A sentinela
Once upon a time vindimei para os lados da Bourgogne. Há cada vez menos camponeses, até em França, e mesmo nas regiões agrícolas ricas, pelo que as vindimas são feitas com recurso a universitários em busca dum pé de meia para o início do ano escolar ou a viajantes de mochila às costas a precisar de fundos para completar o tour de France. Isto proporciona grupos curiosos, em que aos velhos agricultores curtidos pelo sol de muitas eiras se juntam bandos multinacionais de putos sempre em festa. No "meu" grupo havia vários australianos, neozelandeses, norte-americanos, suecos e alemães, dois portugueses (há sempre um português em todo o lado, lá dizia Oliveira de Figueira) e, claro, bastantes franceses. Entre os últimos, três rapazes de dezoito a vinte anos, descendentes de imigrantes magrebinos.
Andavam sempre juntos. O que nem seria de todo invulgar, muitas pessoas procuram no estrangeiro o que lhes é familiar, caso da maioria dos estudantes norte-americanos, por exemplo, que se relacionava preferencialmente entre si ou com a fast food mais próxima. Mas a trindade era formação cerrada e não estava no estrangeiro: tratava-se de jovens franceses, por nascimento e escolaridade, que nunca haviam posto pé nas aldeias tunisinas dos seus antepassados e, mesmo assim, num cenário de descontracção e jovialidade, precisavam de cobertura.
Para além de se deslocarem em estilo siamês, tinham também reacções a três vozes: um misto de insolência néscia com frontal cobardia em relação a figuras de autoridade, uma ambígua relação de admiração (camuflada) e desafio (à distância) em relação aos que viam como machos alfa do grupo, um fascínio lascivo pelas putaines, que eram todas as mulheres, obviamente. Em suma, três tipos muito cansativos e tão desinteressantes que os tinha esquecido.

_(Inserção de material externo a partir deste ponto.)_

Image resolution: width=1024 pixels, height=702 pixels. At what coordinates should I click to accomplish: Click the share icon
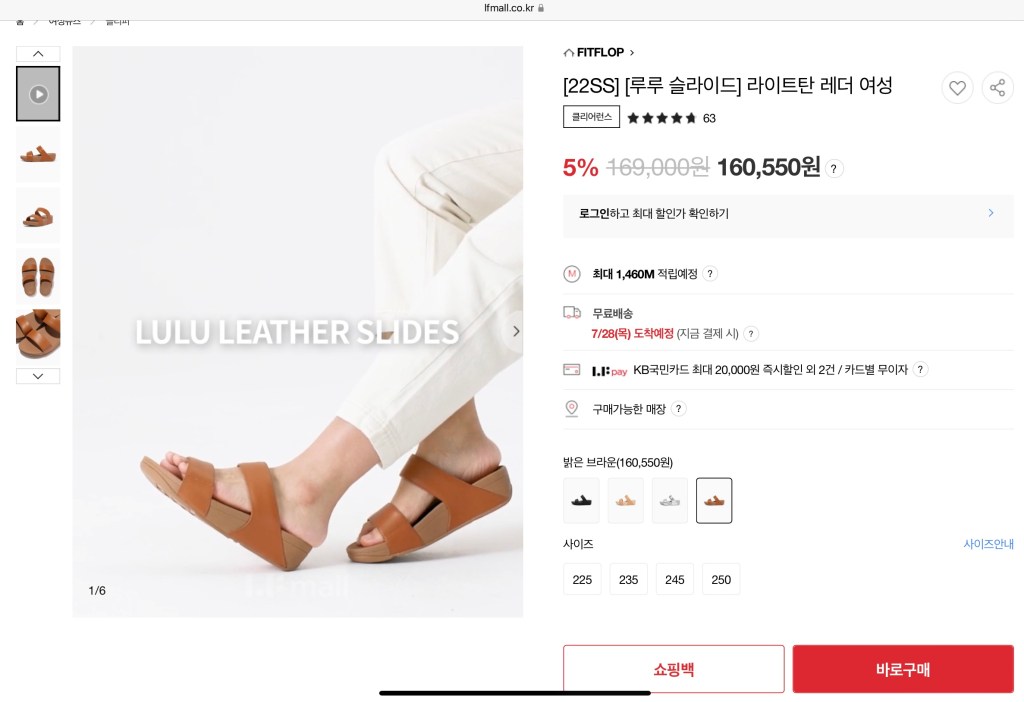coord(997,88)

Até agora, que os subúrbios começaram a arder. E vem-me à memória o mais peculiar dos detalhes: apesar não interagirem com o mundo, os três rapazes iam a todas as festas, a todos os bares, a todas as farras. Onde se embriagavam estupidamente, como muitos adolescentes nas primeiras surtidas das peias familiares. No entanto, havia sempre um que não bebia. E não, não era o condutor designado, tudo ficava perto e se fazia a pé. Também não era sempre o mesmo, um qualquer abstémio militante: a sobriedade rodava entre eles. Ou seja, basicamente, tinham um vigia de turno. Coisa essencial em território inimigo.